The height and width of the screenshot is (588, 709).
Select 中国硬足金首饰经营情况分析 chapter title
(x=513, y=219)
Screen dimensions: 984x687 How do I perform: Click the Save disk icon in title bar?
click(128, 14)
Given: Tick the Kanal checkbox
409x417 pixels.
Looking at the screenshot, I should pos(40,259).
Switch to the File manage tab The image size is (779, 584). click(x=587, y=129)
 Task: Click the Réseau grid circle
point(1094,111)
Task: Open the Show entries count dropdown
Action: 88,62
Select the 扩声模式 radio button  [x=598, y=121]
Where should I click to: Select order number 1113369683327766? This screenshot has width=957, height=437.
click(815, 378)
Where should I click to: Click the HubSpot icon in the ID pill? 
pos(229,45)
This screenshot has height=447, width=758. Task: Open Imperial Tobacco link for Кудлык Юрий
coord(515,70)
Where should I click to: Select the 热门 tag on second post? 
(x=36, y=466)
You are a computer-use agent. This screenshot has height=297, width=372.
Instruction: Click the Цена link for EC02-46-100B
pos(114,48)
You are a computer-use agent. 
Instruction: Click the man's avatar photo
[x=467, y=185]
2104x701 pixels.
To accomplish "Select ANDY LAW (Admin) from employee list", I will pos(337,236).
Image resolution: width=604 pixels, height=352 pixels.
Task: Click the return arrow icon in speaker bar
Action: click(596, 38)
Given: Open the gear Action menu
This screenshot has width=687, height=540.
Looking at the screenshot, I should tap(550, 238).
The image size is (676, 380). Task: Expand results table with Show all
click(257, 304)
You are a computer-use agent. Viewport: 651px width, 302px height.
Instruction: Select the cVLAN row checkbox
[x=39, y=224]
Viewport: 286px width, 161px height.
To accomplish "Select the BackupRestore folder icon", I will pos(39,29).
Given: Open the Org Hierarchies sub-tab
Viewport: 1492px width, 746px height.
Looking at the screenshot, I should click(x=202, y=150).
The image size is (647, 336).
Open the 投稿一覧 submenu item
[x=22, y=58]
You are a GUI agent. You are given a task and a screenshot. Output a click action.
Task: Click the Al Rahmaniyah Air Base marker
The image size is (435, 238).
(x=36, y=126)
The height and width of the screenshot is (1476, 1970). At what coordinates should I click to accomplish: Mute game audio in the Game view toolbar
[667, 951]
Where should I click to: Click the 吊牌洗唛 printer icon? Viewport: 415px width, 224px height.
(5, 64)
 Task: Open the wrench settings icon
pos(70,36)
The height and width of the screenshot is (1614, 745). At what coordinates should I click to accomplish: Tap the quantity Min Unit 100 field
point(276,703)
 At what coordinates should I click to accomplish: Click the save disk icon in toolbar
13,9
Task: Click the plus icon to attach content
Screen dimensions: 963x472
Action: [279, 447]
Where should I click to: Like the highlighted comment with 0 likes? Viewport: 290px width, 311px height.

------------------------------

**WHAT THE EXERCISE ASKS**
How many lines above contain the string "Viewport"? Reply with the number alone.

**TASK RESULT**
5